**EXCERPTED PASSAGE**:

Mostly rewording suggestions from here on.

> +#define RTE_FLOW_EXPAND_ITEMS(...) \

You should keep the same prefix for all objects associated with this
function. Everything should start with "rte_flow_expand_rss" for
consistency.

=> RTE_FLOW_EXPAND_RSS_NEXT(...)

> +	(const int []){ \
> +		__VA_ARGS__, 0, \
> +	}
> +
> +/** structure to generate the expansion graph. */

=> Node object of input graph for rte_flow_expand_rss().

> +struct rte_flow_expand_node {

=> struct rte_flow_expand_rss_node

> +	const int *const next; /**< list of items finalised by 0. */

=> List of next node indexes. Index 0 is interpreted as a terminator.

> +	const enum rte_flow_item_type type; /**< Item type to add. */

=> Pattern item type of current node.

> +	uint64_t rss_types; /**< RSS bit-field value. */

=> RSS types bit-field associated with this node (see ETH_RSS_* definitions).

> +};
> +
> +/**
> + * Expansion structure for RSS flows.
> + */

=> Object returned by rte_flow_expand_rss().

This block could fit a single line by the way.

> +struct rte_flow_expand_rss {
> +	uint32_t entries; /**< Number of entries in the following arrays. */

=> Number of entries in @p patterns and @p priorities.

> +	struct rte_flow_item **patterns; /**< Expanded pattern array. */
> +	uint32_t *priority; /**< Priority offset for each expansion. */

How about priority => priorities since there are as many of them as
patterns?

**INFORMATION GIVEN**:
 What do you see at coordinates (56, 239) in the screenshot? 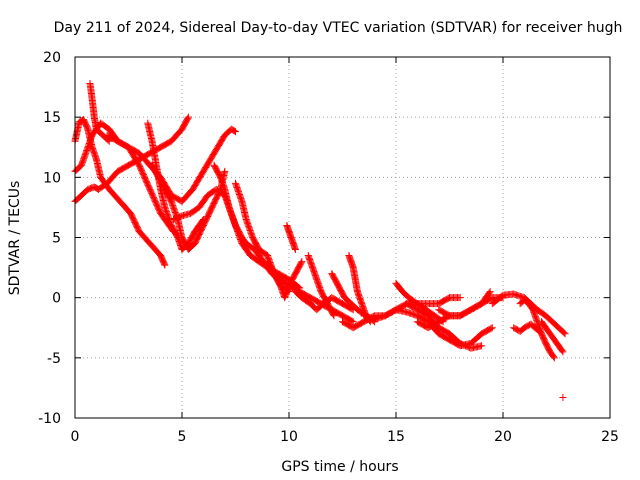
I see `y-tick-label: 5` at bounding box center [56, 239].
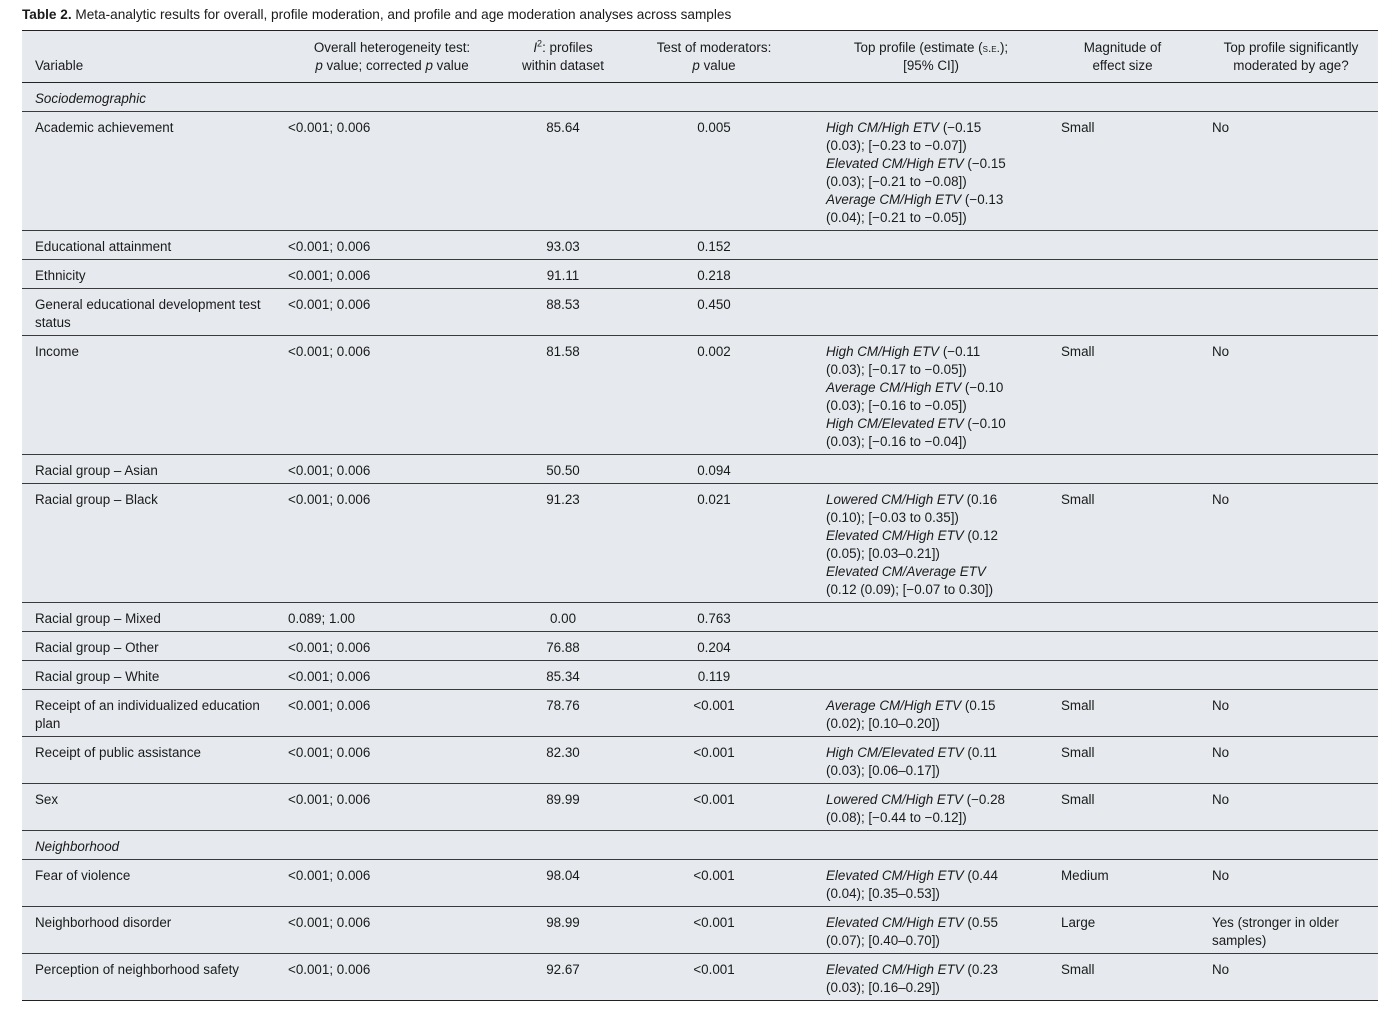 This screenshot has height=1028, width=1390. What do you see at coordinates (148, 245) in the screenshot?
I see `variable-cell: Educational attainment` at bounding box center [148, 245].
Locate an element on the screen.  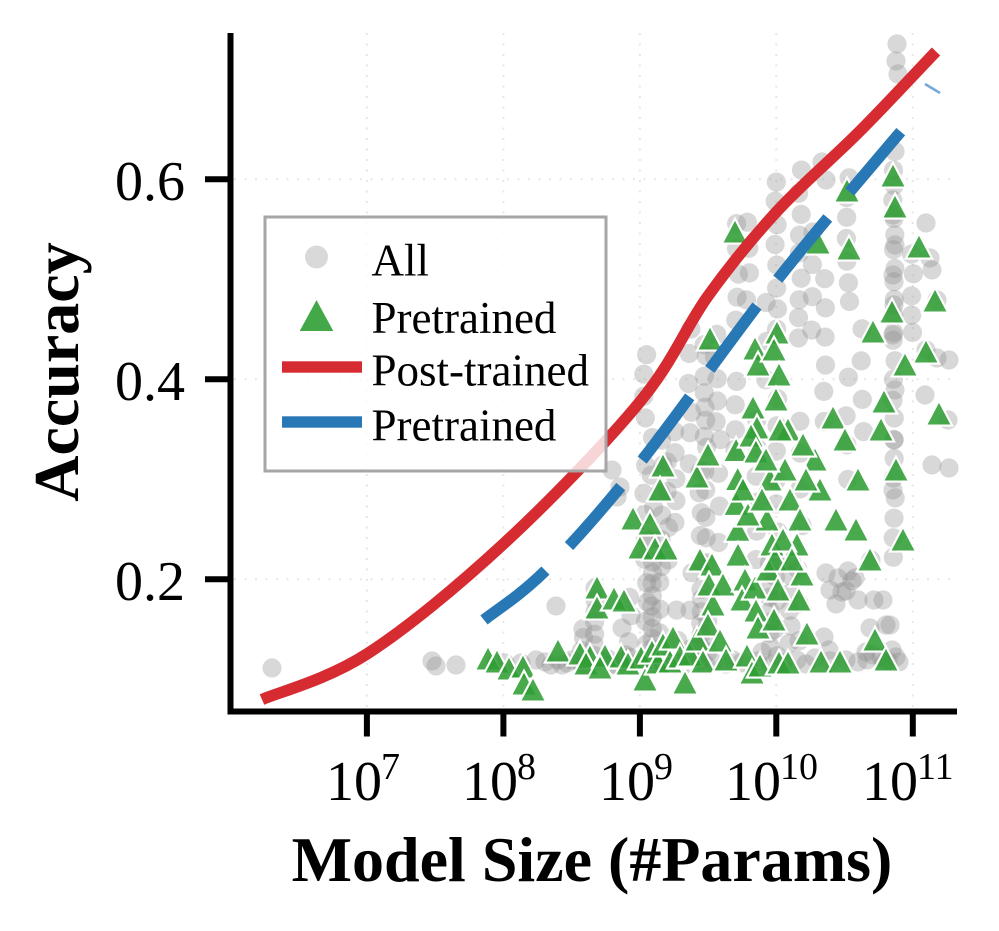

* * *

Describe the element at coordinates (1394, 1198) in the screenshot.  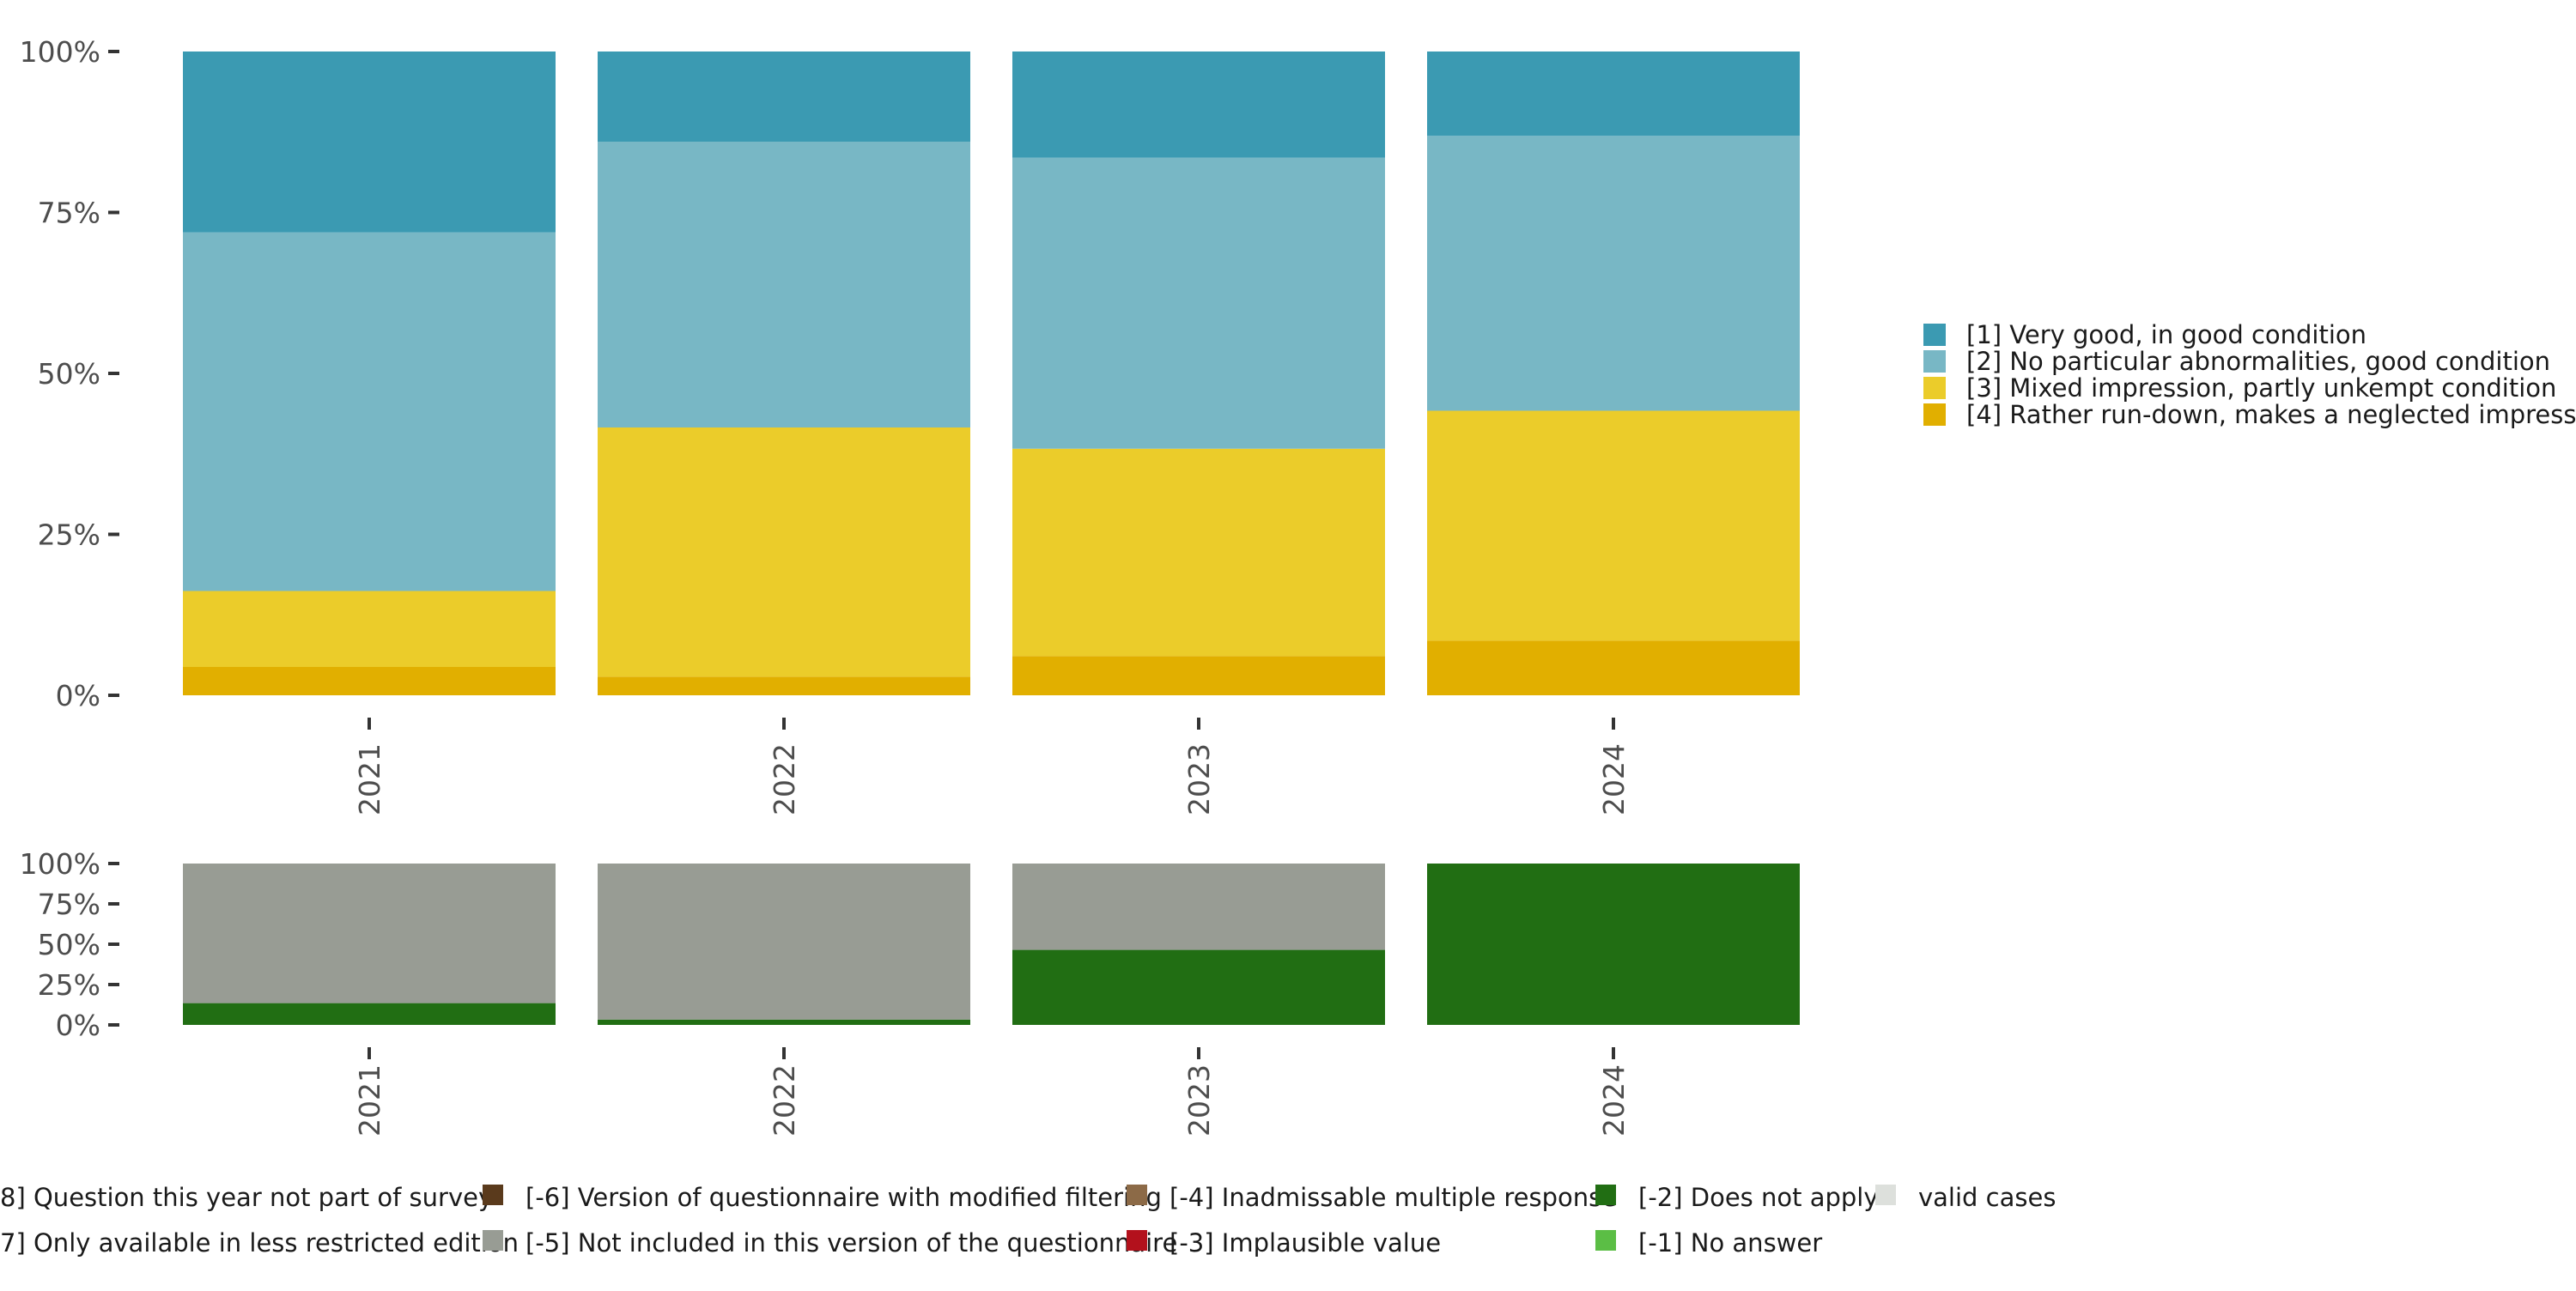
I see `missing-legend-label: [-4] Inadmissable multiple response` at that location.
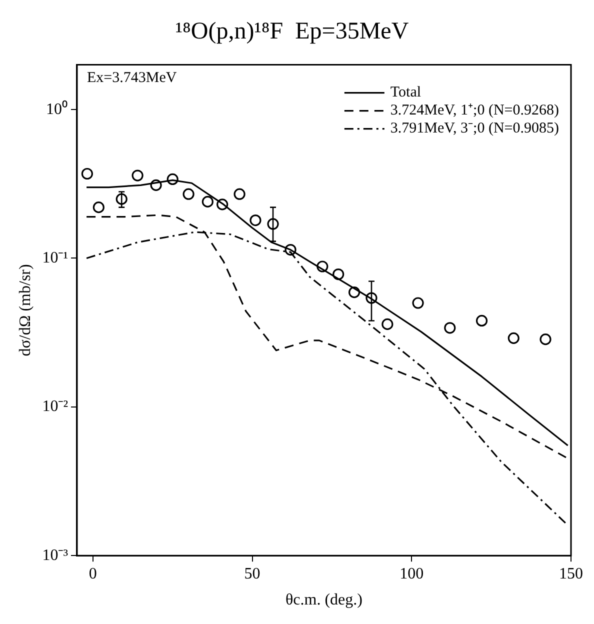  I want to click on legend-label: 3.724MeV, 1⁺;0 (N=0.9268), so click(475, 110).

--

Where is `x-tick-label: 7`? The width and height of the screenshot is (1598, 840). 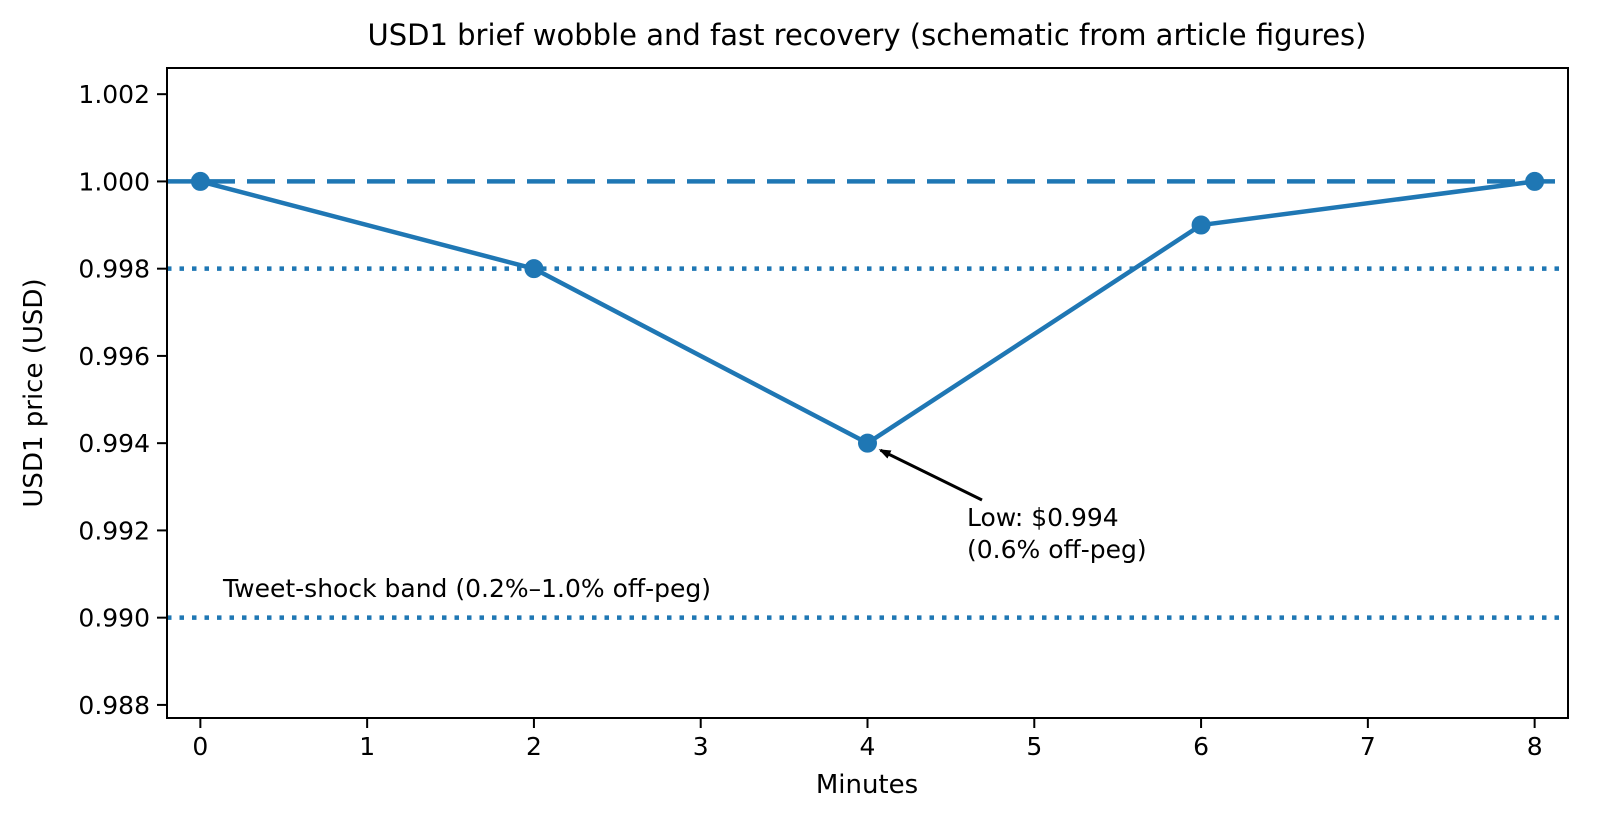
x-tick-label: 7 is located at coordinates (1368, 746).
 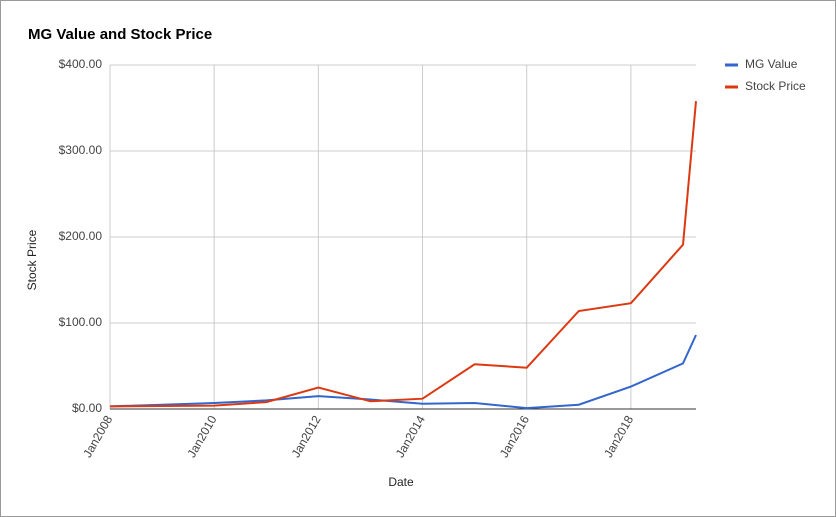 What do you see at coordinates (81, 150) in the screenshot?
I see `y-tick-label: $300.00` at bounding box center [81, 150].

**EXERCISE 1**: In the code review text, how is index 0 treated in the list of next node indexes?
**EXERCISE 2**: In the records, start at the line that has "What do you see at coordinates (56, 239)" and stop after the line that has "Locate an element on the screen.". Write those lines out again with "Locate" changed to "Find" and nothing else altered, and omit the pictures.
The text and the records were taken from unrelated sources.

**PROBLEM SOLUTION 1**: Index 0 is interpreted as a terminator.

**PROBLEM SOLUTION 2**:
 What do you see at coordinates (56, 239) in the screenshot? 
I see `y-tick-label: 5` at bounding box center [56, 239].
 This screenshot has height=1028, width=1390. What do you see at coordinates (148, 245) in the screenshot?
I see `variable-cell: Educational attainment` at bounding box center [148, 245].
Find an element on the screen.  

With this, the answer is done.